Bene, perché è esattamente quello che ci si chiede quando si parla di Yoani Sánchez, la bloggera cubana diventata paladina della democrazia occidentale.
Prima di entrare nei dettagli, però, devo ammettere che – come credo qualunque blogger – sono geloso del blog di Yoani, Generación Y. Perché un blog di una perfetta sconosciuta – come lei stessa si definisce e come ha confermato la gran parte dei cittadini cubani in un documentario di Gianni Minà – che in un anno, oltre a vincere una miriade di premi di solito attribuiti ai nomi più altisonanti della letteratura, riesce a trovare anche un certo numero di persone che rendano possibile la traduzione del medesimo in ben 18 lingue (e non c'entra niente il pessimo traduttore di google che uso io...)
a chi sono circa 5 anni che scrive con una certa assiduità arrivando al massimo ad un centinaio di visite al giorno fa alquanto invidia. D'accordo che il mio blog, a differenza di GY è tenuto in maniera assolutamente gratuita, ma un po' di invidia – quantomeno per il fatto che c'è gente in giro per il mondo che trova gratis il tempo di tradurre un blog quotidianamente – credo verrebbe anche a persone come Shi Tao, Ye Guozhu, Zhao Xin, tre dei tanti dissidenti cinesi che a) hanno delle vere restrizioni alla voce “libertà di manifestazione del pensiero” e b) non hanno una rubrica fissa su Internazionale.
Ma andiamo per gradi.
Innanzitutto trovo una interessantissima intervista su Facebook, che è stata pubblicata sull'ultimo numero di “LatinoAmerica e tutti i Sud del mondo”, il trimestrale diretto da circa un decennio da Gianni Minà a cura di Salim Lamrani, docente universitario e giornalista francese specializzato nelle relazioni Cuba-Stati Uniti.

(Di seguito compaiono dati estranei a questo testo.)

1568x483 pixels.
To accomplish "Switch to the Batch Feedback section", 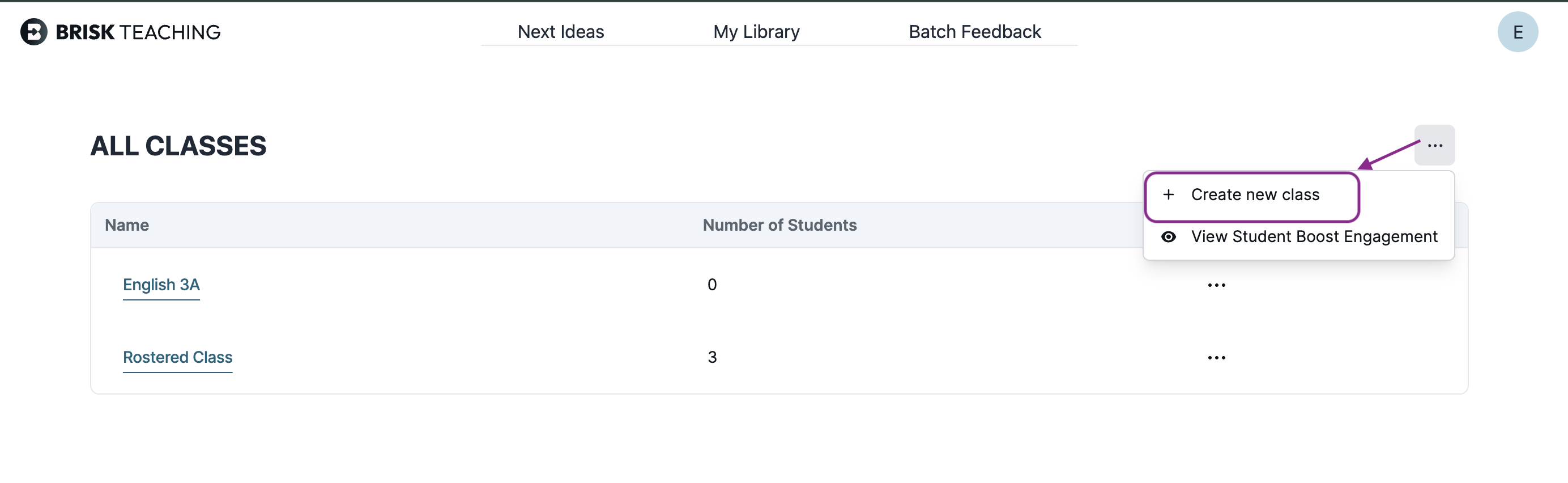I will (974, 32).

Ora: se io so di dover fare un'intervista al principale dissidente di una nazione definita non-democratica, non immagino che l'intervista si svolga in pieno giorno in uno degli alberghi del centro della capitale, ma evidentemente io ho una strana accezione della dissidenza.

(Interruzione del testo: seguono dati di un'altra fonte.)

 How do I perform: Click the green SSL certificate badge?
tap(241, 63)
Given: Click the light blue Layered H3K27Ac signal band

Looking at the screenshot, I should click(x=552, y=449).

Uno dei punti principali dell'intervista – che vi ripropongo in versione integrale da facebook nei documenti alla fine del post – riguarda l'aggressione subita il 6 novembre dello scorso anno dalla blogger mentre si recava ad una manifestazione anticastrista.
Nell'intervento che, prontamente, compare su GY, si può leggere [citazione testuale]:
“(...)ci hanno riempito di botte e spintoni, mi hanno caricato con la testa verso il basso e hanno tentato di infilarmi nell'auto. Ho afferrato la porta, ricevendo colpi sulle mani, sono riuscita a togliere un foglio che uno di loro portava in tasca e me lo sono messo in bocca. Mi sono presa un'altra scarica di botte perché restituissi il documento. Orlando (Orlando Luís Pardo Lazo, un altro dei blogger “contro-rivoluzionari”, ndr) era già dentro l'auto, immobilizzato da una mossa di karate che lo faceva stare con la testa verso il pavimento uno ha messo le sue ginocchia sul mio petto e l'altro, dal sedile anteriore, mi colpiva nella zona dei reni e sulla testa per farmi aprire la bocca e liberare il documento. (...)«Adesso la finirai di fare pagliacciate», ha detto quello che era seduto accanto all'autista e che mi tirava i capelli.(...)In un gesto di disperazione sono riuscita ad afferrare, dai pantaloni i testicoli di questo personaggio. Ho affondato le mie unghie, supponendo che lui avrebbe continuato a schiacciare il mio petto fino all'ultimo respiro. «Uccidimi adesso», gli ho gridato, con il fiato che mi restava, ma quello che stava nei sedili anteriori ha detto al pi giovane: «Lasciala respirare» (...)”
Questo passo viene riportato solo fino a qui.